Pêche et aquaculture
23 janvier 2026
23 janvier 2026
Pour connaître les dynamiques des populations de poissons, crustacés et coquillages pêchés, l’Ifremer organise chaque année des campagnes scientifiques à bord des navires océanographiques. Au travers de captures d’animaux, ces campagnes fournissent de nombreuses informations sur les populations pêchées (indices d’abondance, distribution géographique…) et sur les écosystèmes dont elles font partie. Les individus pêchés sont identifiés, mesurés et peuvent faire l’objet d’études biologiques, physiologiques ou génétiques à bord des navires.
L’Ifremer développe aussi des méthodes moins impactantes (sans capture d’animaux) pour étudier la présence de certaines espèces de poissons ou suivre leurs déplacements, par des méthodes d’imagerie, d’acoustique, ou d’ARN et d’ .
Les données collectées sur les espèces pêchées servent à comprendre la dynamique des populations et les évolutions en lien avec les activités humaines.
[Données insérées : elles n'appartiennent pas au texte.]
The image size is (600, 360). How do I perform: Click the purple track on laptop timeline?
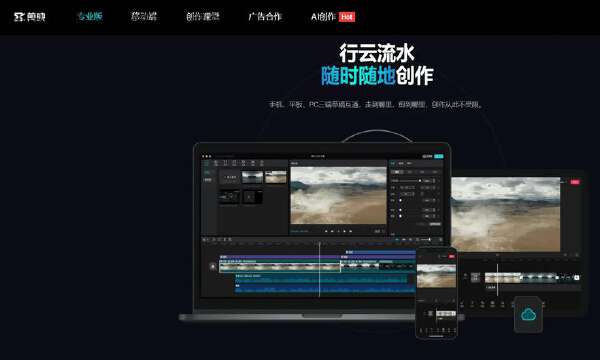(318, 257)
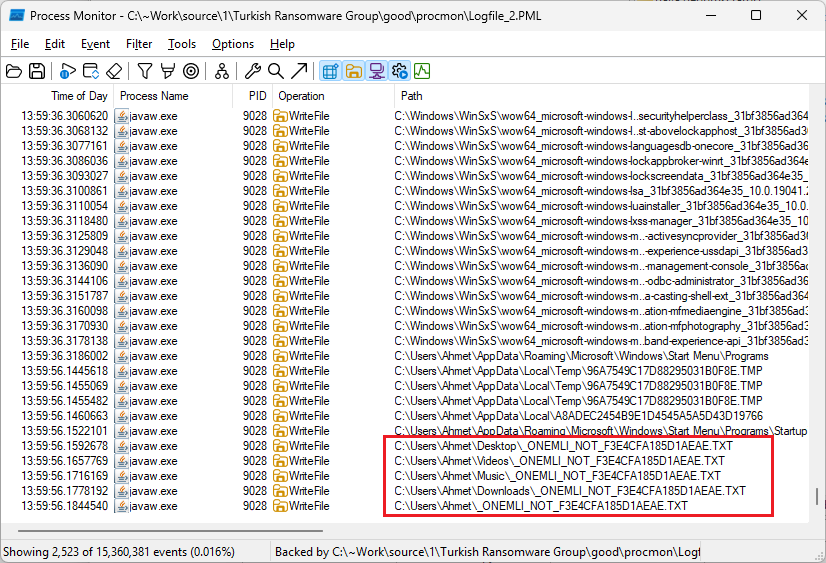Click the Jump to Object arrow icon
This screenshot has height=563, width=826.
point(298,71)
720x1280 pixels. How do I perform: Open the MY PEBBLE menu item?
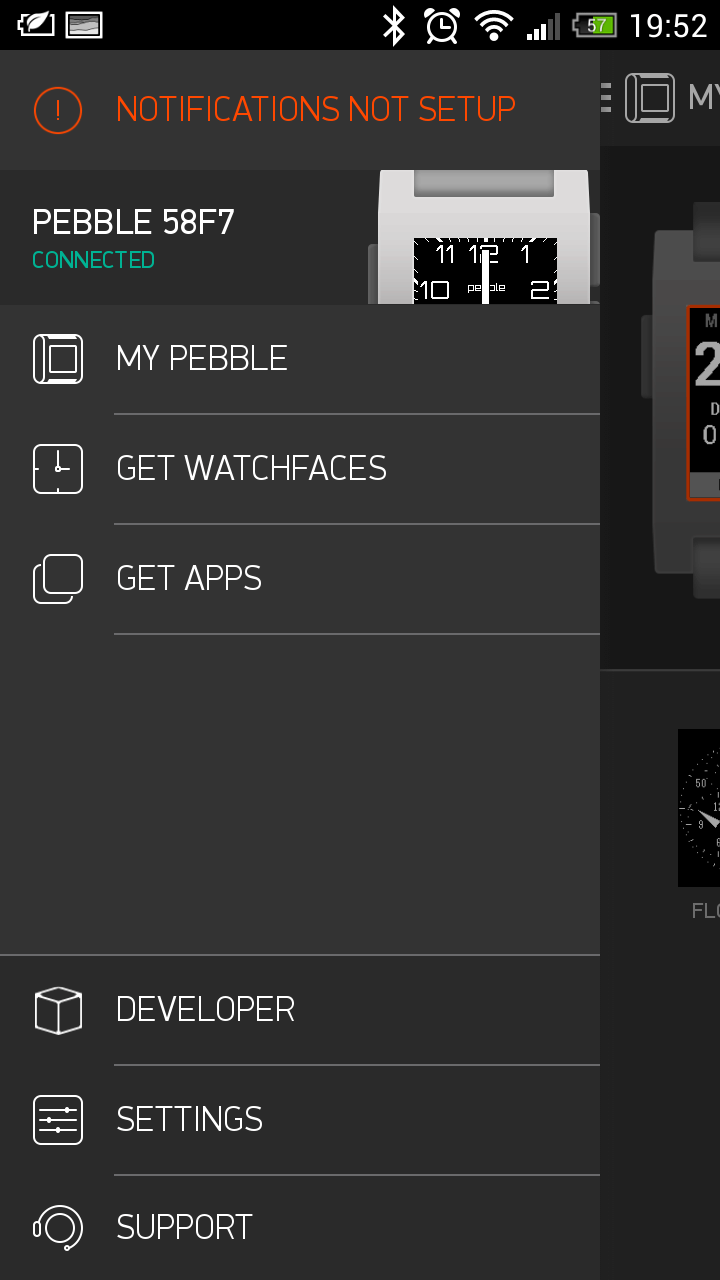pyautogui.click(x=202, y=358)
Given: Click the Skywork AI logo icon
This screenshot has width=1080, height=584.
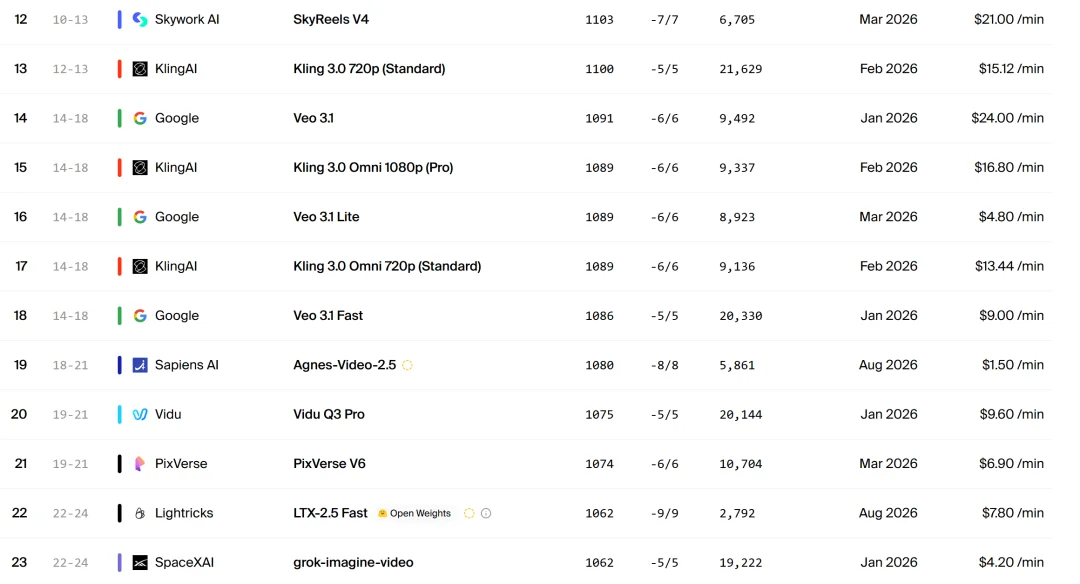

Elles sont complétées de données sur le socio-écosystème des pêches (prix de vente des poissons, données économiques et sociales des entreprises…). L’ensemble de ces données est centralisé au sein du système d’information halieutique (SIH) de l’Ifremer.
L’Ifremer développe des modèles mathématiques pour étudier l’impact sur les populations de poissons du changement climatique, des énergies marines renouvelables, des pêches… Ces simulations facilitent l’évaluation des effets de scénarios de gestion des pêches et d’évolution du climat, à la fois sur les poissons et sur la filière. Les services de l’Etat peuvent utiliser ces données pour mettre en place des mesures de gestion.